Treasury prices fell for the third session in a row yesterday when the market's worries about the dollar scared some buyers away from the two-year note auction.

Late in the day, the 30-year bond was 3/3 point lower yield 7.47%. Short-term notes were down about 1/8 point.

Matthew Alexy, an economist at First Boston Corp., said the lack-luster bidding at the two-year sale reflected the uncertainty about the dollar.

"The auction wasn't a disaster, it just reflects investor caution," Mr. Alexy said. "We're in uncharted territory as far as the currencies are concerned, so people are going to be cautious."

The dollar hit new post-World War II lows against the mark for the third session in a row yesterday, reaching 1.3945 marks on the news that polls show the Sept. 20 French vote on the Maastricht accord will be close.

The threat to the Maastricht agreement, which would move European nations a step closer to political and economic union, boosted the value of the German mark at the expense of other currencies.

By late in the day, the dollar had improved and was quoted at 1.4015 marks, little changed from 1.4020 late Wednesday.

But the head of a Treasury trading desk said he does not think the dollar will be able to improve much until the French vote.
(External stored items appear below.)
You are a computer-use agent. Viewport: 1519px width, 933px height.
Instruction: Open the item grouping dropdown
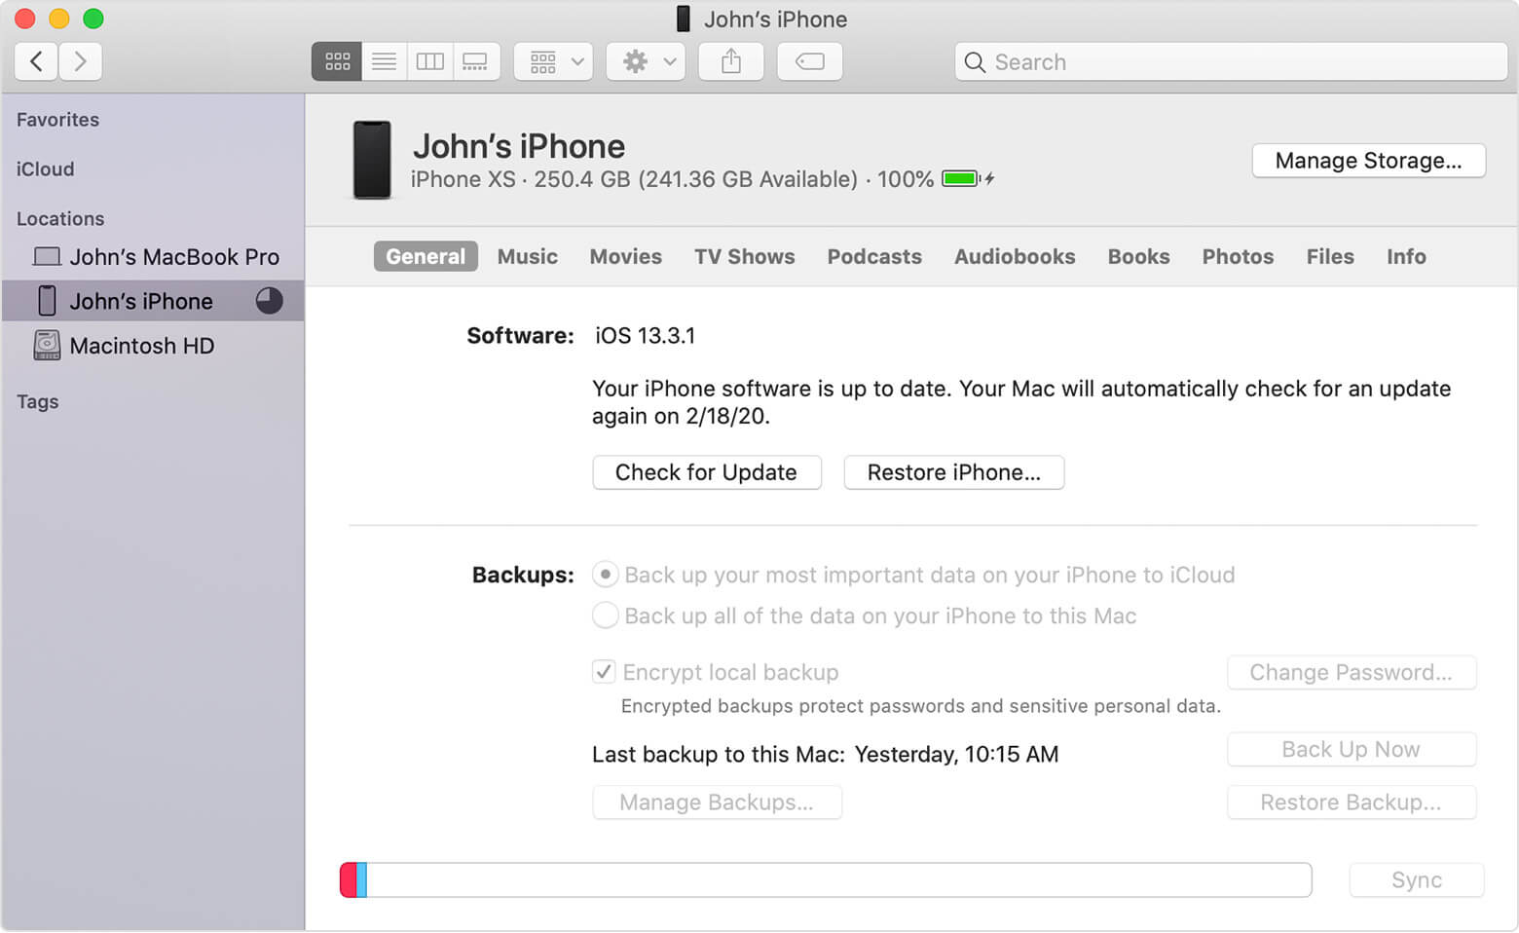(x=552, y=60)
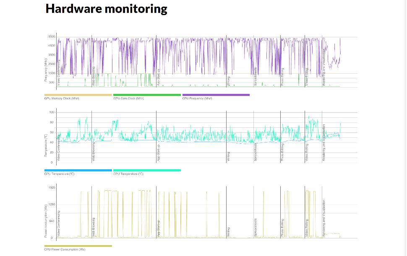Hide the purple CPU Frequency legend bar
Viewport: 407px width, 256px height.
(x=216, y=95)
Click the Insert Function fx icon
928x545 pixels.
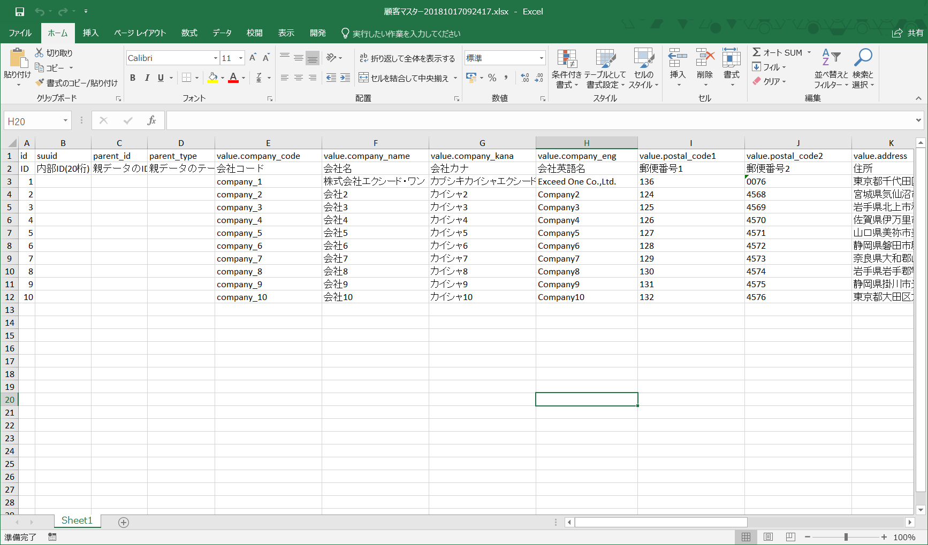pyautogui.click(x=151, y=121)
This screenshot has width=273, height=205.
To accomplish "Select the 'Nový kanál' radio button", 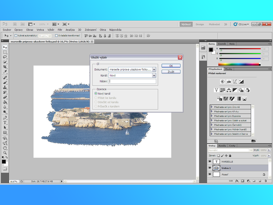I will (x=96, y=93).
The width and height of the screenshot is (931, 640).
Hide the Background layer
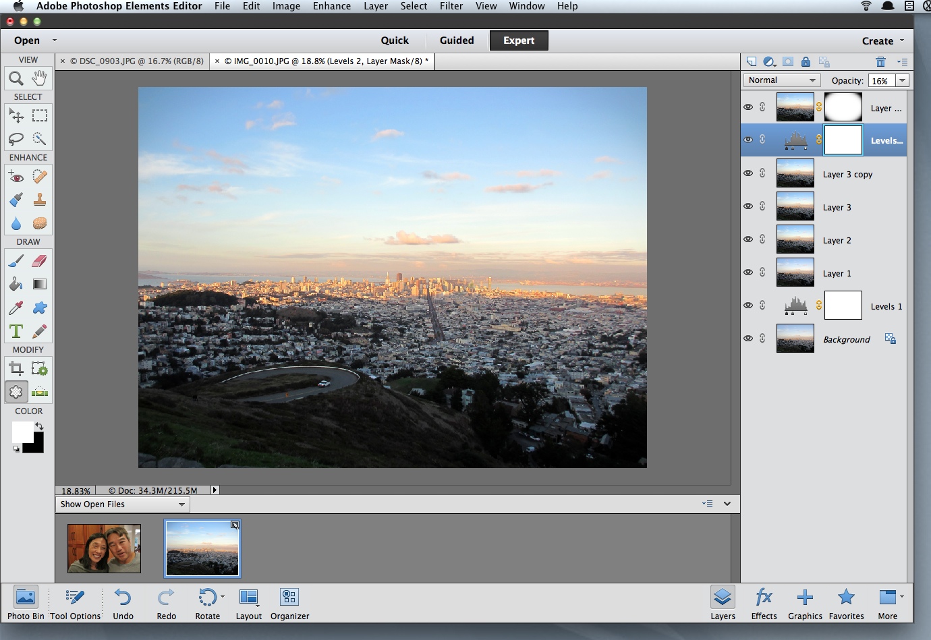pos(748,339)
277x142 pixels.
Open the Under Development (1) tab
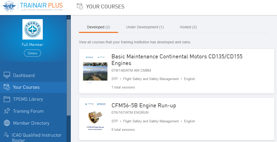(x=145, y=27)
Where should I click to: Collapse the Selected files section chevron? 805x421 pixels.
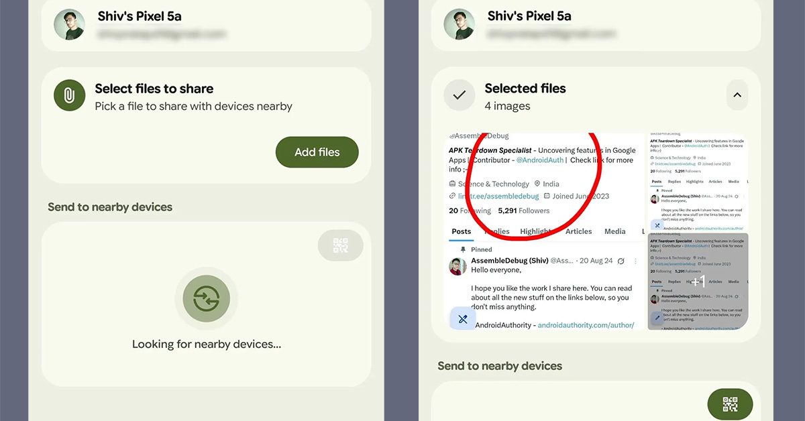click(737, 95)
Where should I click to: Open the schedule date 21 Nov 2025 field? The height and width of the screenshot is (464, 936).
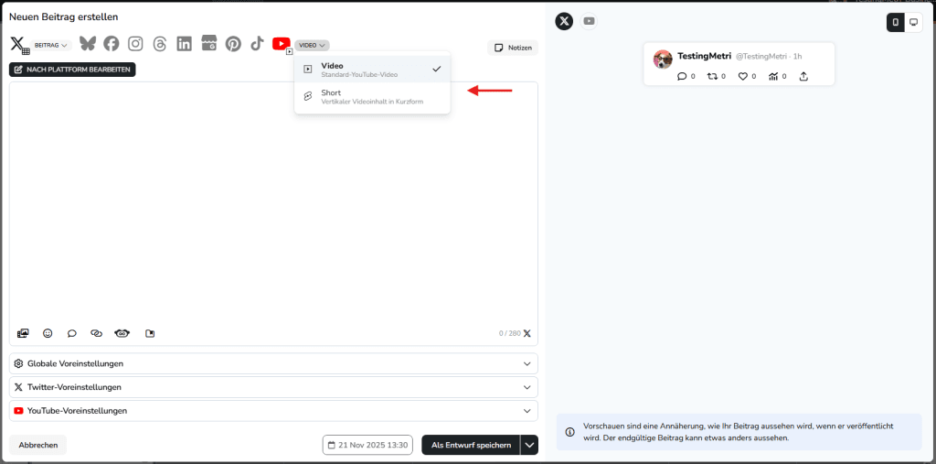tap(367, 445)
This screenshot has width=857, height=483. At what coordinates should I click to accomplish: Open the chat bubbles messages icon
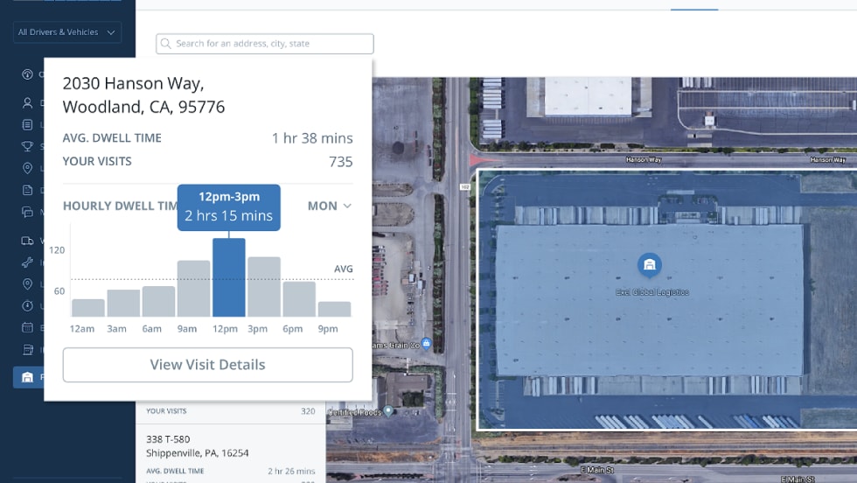27,212
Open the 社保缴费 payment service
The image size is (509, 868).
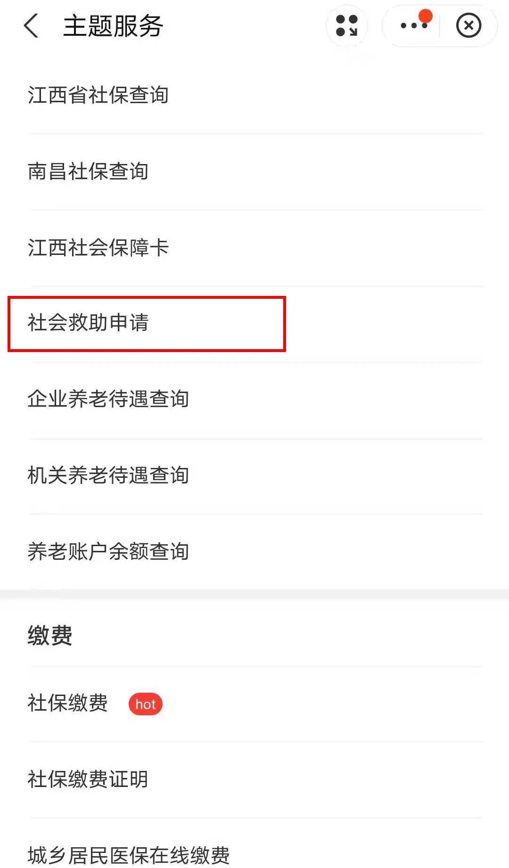click(67, 704)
Absent a stable dollar or some important economic news, he expects Treasury prices to deteriorate further.

"The market will continue to have a flabby tone," he predicted. "I don't think we've put in the lows."

Mr. Alexy said that with the 30-year bond approaching a 7 1/2% yield, current levels represent some value.

"The economy doesn't appear to be that strong, and at some point in time the dollar's going to find a floor and the market will do okay," he said. "But no one's rushing in."

The $15 billion of two-year notes came at an average yield of 4.30% and will bear a 4 1/4 coupon, little changed from the July auction's 4.29% average and 4 1/4% coupon.

The 4.30% average was in line with market expectations. However, the Treasury also awarded 70% of the bids entered at 4.31%, which was more than the market expected.

Another unfriendly detail in the results was the 2.36-to-1 ratio of bids to notes awarded, which is lower than the 2.73-to-1 over last year. In addition, the $848 million of noncompetitive bids was also skimpy for a two-year auction.

Treasury prices drifted lower after the results were announced, and by late in the day the new two-year had fallen in price and its yield had risen to 4.34%.

A bill trader pointed out that the $23.2 billion of three- and six-months bills auctioned Monday were also trading at a loss.

"So far this week, we've bid on $38 billion dollars of securities, and they're all under water," he said. "That, coupled with the weaker dollar, is pressuring the market down."

Some participants said the two-year results increased worries about today's sale of $10.5 billion of five-years, since the two-year is usually more successful.

But the desk official said the five-year is "the one of the boys all want to buy."

While the yield on yesterday's two-year was very close to the yield at last month's two-year auction, the when-issued five-year note recently was quoted at 5.7%, up from 5.68% last month. This suggests the five-years are a bargain, he said.

Yesterday morning, Treasury prices improved when the Conference Board said its August survey showed consumer confidence fell to 58.0 from a revised 61.2 reading in July. The consensus forecast was for a small increase in confidence.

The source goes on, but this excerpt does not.